Cena do filme O Escritor FantasmaO Escritor Fantasma: dirigido por Roman Polanski

AH, CLARO... SÓ PODIA SER DO POLANSKI!

Tive um dia atarefado, escrevendo conteúdo para o site de um cliente e tentando – mais uma vez – estruturar o canal da Crônica de Cinema no YouTube. Para relaxar, peguei o controle remoto e me acomodei no sofá. Já bastante sonolento, comecei a zapear num ato reflexo. De repente, fui fisgado por uma cena lindamente fotografada, onde o ator Ewan McGregor circulava por uma incrível mansão de arquitetura moderna e arrojada. O enquadramento cuidadoso e os movimentos precisos da câmera me fizeram pensar – Uau! Esse diretor sabe o que faz. Merece atenção!
        É nesses momentos que ergo as mãos para o céu e agradeço pela tecnologia que hoje está à disposição dos cinéfilos. Cliquei no botão para retomar a programação ao vivo e me preparei para assistir ao filme desde o início. Porém, estava tão sonolento que só me dei conta de onde estava me metendo quando o título ficou nítido diante dos meus olhos. Despertei de vez! Era nada menos que O Escritor Fantasma, realizado em 2010 por Roman Polanski! Que sorte a minha!
        Ainda não conhecia esse filme. Isso pode soar estranho dito por um fã incondicional da obra do Polanski, mas se você parar para pensar, é até um privilégio. Quem é cinéfilo de verdade sabe o quanto é prazeroso assistir a um bom filme pela primeira vez. E posso garantir, aproveitei cada momento.
        O Escritor Fantasma é uma retomada de Polanski ao universo dos thrillers de suspense, com pitadas de cinema noir e uma trama envolvendo políticos e corrupção. É uma produção vistosa, muito mais pelo esmero na concepção visual do que pela dotação orçamentária. Traz uma narrativa elegante e envolvente, onde o diretor se diverte lidando com as convenções do gênero, mas também tem o cuidado de ultrapassá-las para surpreender o espectador.
        O filme nos conta a história de um escritor inglês, interpretado por Ewan McGregor, que atua como ghost writer de celebridades e artistas da cultura pop.

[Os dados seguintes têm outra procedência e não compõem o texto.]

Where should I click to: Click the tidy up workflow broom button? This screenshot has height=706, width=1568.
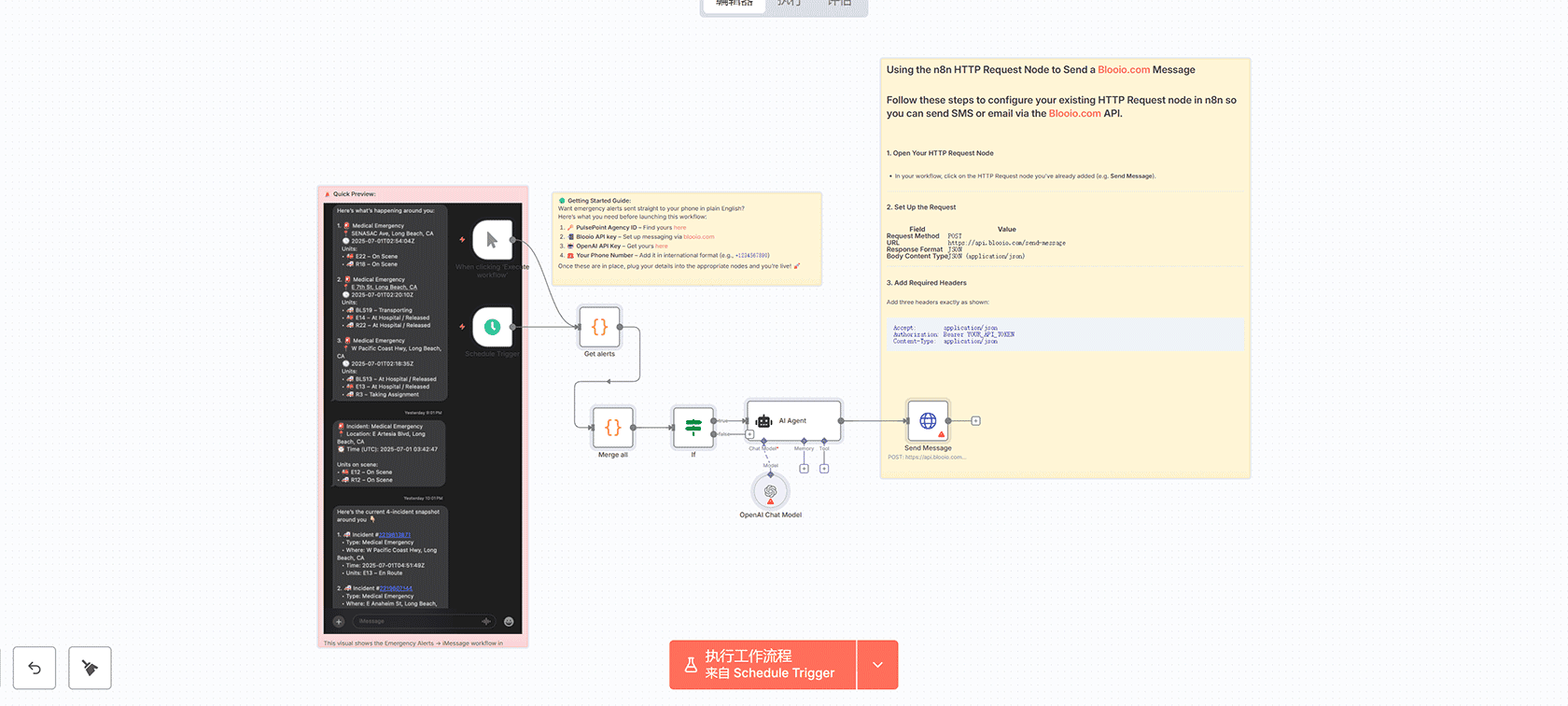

Por intermédio do seu agente Rick Ricardelli (Jon Bernthal) é contratado para completar o livro de memória do ex-primeiro ministro britânico Adam Lang (Pierce Brosnan), cuja escrita estava paralisada, já que o ghost writer anterior aparecera morto em circunstâncias suspeitas. Em pouquíssimo tempo o nosso protagonista sem nome deixa Londres e vai para os Estados Unidos – mais precisamente para a tal mansão exuberante em Martha's Vineyard, no estado de Massachusetts – onde passa a trabalhar dentro de rígidos protocolos de segurança, para cumprir um cronograma apertado. É claro que ele se envolverá com a mulher de Lang, a atormentada Ruth (Olivia Williams). É claro que deixará a curiosidade sobre o que aconteceu com seu antecessor interferir no trabalho. É claro que o ex-primeiro ministro tem segredos comprometedores... Em pouco tempo o escritor fantasma está envolvido em uma trama arriscada, onde sua própria vida estará em risco.
        O Escritor Fantasma é uma adaptação do romance The Ghost, escrito por Robert Harris, um bem-sucedido autor de best-sellers com larga experiência na crônica política britânica. O próprio Harris escreveu o roteiro, com a intervenção de Polanski, que como sempre acrescenta sua visão pessoal, respeitando a integridade da obra adaptada. O trabalho em conjunto resultou numa obra aprimorada, que segue a estrutura do romance sem reduções, mas traz aprimoramentos narrativos mais adequados ao cinema. No livro, a história é narrada na primeira pessoa, pelo narrador onisciente. No filme não há narrador, mas a sensação de onisciência permanece, já que o protagonista parece calcular as consequências das suas decisões.
        A trama política em O Escritor Fantasma segue de forma incidental. O personagem Adam Lang – que lembra muito o ex-primeiro ministro britânico Tony Blair – esteve envolvido com a operação de invasão ao Iraque em 2003 e compartilhou interesses obscuros com políticos americanos durante a Guerra ao Terror. Mas Polanski preferiu concentrar sua energia cinematográfica na fluência narrativa. Realizou um thriller noir temperado com alguns elementos políticos e brincou o quanto pôde com a expectativa da plateia. Extraiu ótimas atuações de todo o elenco e transformou o manuscrito do livro num elemento vivo nas mãos do escritor fantasma. Também fez da mansão em Martha's Vineyard um ponto de ancoragem para toda a narrativa, explorando o potencial das incríveis locações que escolheu.
        E é no final de O Escritor Fantasma que podemos ver Polanski exercendo seu domínio da linguagem do cinema, colocando sons e imagens a serviço da história – e não a serviço de exibicionismos fúteis. Não darei spoilers, mas o leitor que já assistiu ao filme saberá do que estou falando. Quem não assistiu, recomendo que dedique um tempo para apreciar esse thriller de suspense elegante e envolvente.
        É como disse lá no começo: esse diretor sabe o que faz. Sempre merece atenção!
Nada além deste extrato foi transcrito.